(Saved entries)
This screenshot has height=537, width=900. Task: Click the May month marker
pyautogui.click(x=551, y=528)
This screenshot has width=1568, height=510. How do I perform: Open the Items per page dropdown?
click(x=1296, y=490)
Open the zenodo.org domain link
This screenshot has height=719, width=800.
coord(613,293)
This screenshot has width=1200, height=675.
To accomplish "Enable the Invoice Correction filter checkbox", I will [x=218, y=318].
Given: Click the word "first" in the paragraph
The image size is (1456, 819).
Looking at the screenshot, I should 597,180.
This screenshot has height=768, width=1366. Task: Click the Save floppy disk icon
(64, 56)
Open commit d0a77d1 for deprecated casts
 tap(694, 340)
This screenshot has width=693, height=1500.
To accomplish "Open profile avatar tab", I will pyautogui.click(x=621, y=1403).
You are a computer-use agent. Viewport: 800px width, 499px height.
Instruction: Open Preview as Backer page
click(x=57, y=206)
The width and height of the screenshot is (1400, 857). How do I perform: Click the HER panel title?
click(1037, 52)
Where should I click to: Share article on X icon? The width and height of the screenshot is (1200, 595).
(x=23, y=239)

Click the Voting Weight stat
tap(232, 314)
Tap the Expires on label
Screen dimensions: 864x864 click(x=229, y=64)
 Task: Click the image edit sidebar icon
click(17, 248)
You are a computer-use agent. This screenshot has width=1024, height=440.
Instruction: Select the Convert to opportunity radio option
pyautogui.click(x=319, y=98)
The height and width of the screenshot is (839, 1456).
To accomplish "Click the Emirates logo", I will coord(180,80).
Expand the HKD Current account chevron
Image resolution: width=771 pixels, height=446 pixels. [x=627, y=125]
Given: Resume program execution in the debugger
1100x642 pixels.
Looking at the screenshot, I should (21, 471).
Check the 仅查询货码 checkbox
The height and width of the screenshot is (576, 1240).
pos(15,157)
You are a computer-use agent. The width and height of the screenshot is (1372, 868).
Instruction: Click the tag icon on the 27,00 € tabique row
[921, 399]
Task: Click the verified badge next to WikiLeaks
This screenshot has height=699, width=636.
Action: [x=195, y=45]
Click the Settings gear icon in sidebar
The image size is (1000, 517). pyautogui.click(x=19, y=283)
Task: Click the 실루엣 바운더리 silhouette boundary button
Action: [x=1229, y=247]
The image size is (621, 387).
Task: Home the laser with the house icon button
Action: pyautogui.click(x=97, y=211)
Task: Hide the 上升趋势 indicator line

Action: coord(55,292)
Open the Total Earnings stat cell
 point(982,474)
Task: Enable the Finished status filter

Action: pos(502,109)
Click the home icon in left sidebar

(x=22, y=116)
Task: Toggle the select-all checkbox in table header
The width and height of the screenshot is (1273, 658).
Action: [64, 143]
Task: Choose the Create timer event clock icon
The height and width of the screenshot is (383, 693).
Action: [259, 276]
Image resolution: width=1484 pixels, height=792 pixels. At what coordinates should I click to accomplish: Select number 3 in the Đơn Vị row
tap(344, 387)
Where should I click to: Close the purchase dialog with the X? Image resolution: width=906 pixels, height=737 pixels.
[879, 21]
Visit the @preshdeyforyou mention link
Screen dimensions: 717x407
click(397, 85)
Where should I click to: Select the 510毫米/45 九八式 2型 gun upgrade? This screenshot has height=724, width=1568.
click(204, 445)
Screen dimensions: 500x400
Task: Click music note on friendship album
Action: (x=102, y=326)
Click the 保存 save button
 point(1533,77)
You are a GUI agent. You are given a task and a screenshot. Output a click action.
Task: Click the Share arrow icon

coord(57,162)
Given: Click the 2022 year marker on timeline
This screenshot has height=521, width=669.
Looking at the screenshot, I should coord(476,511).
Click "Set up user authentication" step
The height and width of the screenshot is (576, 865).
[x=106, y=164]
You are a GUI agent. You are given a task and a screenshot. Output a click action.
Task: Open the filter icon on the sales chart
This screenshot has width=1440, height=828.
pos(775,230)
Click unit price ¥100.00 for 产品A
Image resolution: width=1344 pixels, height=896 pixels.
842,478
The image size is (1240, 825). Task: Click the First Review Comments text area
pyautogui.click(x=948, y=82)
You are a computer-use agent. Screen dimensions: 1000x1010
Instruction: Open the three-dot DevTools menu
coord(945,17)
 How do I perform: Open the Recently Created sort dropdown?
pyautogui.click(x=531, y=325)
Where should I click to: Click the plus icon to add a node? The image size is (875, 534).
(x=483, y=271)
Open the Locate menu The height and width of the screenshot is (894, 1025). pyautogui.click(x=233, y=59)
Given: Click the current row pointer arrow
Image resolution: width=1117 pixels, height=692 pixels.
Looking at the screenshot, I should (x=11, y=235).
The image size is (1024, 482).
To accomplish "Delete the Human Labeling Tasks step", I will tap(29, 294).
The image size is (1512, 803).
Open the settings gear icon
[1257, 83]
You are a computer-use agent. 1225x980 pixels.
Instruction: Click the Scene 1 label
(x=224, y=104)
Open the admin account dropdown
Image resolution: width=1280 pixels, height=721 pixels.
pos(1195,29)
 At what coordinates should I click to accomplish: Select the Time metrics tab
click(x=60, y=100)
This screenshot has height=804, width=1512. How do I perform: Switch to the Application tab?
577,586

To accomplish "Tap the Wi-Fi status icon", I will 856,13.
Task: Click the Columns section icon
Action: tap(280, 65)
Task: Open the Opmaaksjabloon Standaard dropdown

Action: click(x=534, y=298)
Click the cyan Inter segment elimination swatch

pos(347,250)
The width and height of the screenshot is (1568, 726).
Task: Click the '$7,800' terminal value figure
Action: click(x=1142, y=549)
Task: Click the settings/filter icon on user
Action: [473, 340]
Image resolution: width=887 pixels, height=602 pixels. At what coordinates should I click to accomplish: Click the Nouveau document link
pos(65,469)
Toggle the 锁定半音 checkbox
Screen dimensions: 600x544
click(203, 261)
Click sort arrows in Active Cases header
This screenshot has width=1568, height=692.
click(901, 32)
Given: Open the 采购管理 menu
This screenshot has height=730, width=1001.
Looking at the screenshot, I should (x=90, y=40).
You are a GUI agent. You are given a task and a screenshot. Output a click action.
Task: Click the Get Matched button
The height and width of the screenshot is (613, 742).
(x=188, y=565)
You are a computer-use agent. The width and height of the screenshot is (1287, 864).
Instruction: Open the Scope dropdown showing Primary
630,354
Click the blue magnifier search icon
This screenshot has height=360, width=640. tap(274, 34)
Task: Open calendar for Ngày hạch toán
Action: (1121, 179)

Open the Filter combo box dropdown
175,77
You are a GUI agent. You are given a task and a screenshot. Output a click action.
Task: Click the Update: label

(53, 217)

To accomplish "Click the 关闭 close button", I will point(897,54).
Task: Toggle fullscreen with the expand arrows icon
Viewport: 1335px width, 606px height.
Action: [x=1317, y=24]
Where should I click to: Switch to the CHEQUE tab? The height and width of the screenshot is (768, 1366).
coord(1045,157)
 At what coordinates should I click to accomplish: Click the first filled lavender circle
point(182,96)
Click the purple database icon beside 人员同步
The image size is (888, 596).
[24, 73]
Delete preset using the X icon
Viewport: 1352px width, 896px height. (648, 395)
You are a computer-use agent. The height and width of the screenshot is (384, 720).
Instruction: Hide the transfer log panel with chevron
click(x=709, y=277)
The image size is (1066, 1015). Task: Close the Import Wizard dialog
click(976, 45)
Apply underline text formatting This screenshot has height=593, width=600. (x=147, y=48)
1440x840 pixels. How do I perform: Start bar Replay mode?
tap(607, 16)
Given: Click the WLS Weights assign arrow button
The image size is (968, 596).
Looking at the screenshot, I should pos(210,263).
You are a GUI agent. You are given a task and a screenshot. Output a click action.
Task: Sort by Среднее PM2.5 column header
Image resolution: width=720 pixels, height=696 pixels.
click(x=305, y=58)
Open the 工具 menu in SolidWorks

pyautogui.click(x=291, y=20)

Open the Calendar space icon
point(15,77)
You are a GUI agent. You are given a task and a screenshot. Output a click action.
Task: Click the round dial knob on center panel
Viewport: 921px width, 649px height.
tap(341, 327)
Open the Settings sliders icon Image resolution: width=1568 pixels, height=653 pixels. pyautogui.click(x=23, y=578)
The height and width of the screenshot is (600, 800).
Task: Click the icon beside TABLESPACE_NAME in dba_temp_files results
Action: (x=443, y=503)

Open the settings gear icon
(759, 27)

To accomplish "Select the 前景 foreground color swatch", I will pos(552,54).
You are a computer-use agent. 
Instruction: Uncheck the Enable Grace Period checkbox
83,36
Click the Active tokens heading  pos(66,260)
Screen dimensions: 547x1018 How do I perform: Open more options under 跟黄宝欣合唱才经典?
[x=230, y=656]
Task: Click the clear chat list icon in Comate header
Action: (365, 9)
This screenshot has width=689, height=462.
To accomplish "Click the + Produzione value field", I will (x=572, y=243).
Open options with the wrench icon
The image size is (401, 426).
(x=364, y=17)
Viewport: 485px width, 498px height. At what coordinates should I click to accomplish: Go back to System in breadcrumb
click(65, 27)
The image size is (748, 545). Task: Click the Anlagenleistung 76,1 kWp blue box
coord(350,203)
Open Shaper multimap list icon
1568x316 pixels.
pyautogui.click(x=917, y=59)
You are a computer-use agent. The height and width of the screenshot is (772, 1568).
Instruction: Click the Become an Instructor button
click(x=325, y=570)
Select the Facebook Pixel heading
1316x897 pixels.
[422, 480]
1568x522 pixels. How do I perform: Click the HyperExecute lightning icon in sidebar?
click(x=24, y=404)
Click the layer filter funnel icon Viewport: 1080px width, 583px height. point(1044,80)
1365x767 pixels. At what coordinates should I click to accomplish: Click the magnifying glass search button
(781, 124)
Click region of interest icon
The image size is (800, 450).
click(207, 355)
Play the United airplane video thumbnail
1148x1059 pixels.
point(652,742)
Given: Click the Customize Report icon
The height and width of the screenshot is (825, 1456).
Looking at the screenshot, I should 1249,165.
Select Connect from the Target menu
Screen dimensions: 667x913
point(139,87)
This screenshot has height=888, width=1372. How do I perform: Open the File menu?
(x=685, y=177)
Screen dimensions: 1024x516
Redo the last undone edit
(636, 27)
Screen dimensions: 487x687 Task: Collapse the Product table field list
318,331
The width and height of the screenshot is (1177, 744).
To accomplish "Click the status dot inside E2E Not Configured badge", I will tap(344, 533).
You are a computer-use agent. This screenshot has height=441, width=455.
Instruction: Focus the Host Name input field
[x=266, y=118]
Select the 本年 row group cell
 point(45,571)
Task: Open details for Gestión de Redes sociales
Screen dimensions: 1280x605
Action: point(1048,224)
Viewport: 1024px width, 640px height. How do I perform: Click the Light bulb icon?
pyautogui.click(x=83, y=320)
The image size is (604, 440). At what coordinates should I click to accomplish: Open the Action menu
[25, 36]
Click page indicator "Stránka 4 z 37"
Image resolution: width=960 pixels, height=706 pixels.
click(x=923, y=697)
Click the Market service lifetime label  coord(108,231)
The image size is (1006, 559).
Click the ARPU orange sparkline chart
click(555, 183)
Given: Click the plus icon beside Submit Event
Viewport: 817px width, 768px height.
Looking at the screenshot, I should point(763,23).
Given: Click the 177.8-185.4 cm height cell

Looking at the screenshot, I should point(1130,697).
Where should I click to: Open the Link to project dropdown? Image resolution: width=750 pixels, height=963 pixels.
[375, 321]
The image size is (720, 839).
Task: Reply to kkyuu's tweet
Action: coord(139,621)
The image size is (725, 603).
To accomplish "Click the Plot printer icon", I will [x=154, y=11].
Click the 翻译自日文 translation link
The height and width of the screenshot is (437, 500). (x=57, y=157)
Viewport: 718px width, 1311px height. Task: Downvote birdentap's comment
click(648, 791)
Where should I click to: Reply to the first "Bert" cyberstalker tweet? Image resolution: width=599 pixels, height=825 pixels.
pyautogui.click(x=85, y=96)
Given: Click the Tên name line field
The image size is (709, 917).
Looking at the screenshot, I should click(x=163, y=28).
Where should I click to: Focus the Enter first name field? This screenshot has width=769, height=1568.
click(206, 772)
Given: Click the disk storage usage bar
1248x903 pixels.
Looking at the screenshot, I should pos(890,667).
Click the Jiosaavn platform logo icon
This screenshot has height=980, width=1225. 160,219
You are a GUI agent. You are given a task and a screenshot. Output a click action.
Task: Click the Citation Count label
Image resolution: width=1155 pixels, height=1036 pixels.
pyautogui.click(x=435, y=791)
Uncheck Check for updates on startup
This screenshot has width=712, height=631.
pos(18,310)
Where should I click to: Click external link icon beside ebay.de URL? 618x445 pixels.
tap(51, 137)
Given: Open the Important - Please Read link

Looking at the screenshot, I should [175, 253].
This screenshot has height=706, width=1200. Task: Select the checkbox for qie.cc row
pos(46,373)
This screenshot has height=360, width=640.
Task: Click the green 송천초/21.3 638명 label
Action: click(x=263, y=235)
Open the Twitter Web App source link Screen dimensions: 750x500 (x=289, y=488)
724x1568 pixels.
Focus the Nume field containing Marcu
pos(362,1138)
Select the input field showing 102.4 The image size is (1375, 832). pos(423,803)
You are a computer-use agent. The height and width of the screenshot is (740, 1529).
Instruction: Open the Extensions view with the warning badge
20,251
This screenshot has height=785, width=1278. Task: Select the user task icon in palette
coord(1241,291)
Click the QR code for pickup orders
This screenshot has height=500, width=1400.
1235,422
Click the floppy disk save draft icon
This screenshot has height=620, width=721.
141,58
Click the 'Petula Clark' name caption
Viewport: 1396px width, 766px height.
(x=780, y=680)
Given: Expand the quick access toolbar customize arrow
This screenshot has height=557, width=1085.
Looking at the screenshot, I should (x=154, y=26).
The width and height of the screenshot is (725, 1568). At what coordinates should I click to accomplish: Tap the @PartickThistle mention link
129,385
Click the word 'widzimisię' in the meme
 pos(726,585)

◆ **TASK REQUIREMENTS**
Here the output must be the lines above from the line with "Image resolution: width=720" to the line with "This screenshot has width=689, height=462.", both included, duplicated word for word and nothing else.

◆ **YOUR SOLUTION**
Image resolution: width=720 pixels, height=696 pixels.
click(x=305, y=58)
Open the 工具 menu in SolidWorks

pyautogui.click(x=291, y=20)

Open the Calendar space icon
point(15,77)
You are a GUI agent. You are given a task and a screenshot. Output a click action.
Task: Click the round dial knob on center panel
Viewport: 921px width, 649px height.
tap(341, 327)
Open the Settings sliders icon Image resolution: width=1568 pixels, height=653 pixels. pyautogui.click(x=23, y=578)
The height and width of the screenshot is (600, 800).
Task: Click the icon beside TABLESPACE_NAME in dba_temp_files results
Action: (x=443, y=503)

Open the settings gear icon
(759, 27)

To accomplish "Select the 前景 foreground color swatch", I will pos(552,54).
You are a computer-use agent. 
Instruction: Uncheck the Enable Grace Period checkbox
83,36
Click the Active tokens heading  pos(66,260)
Screen dimensions: 547x1018 How do I perform: Open more options under 跟黄宝欣合唱才经典?
[x=230, y=656]
Task: Click the clear chat list icon in Comate header
Action: (365, 9)
This screenshot has width=689, height=462.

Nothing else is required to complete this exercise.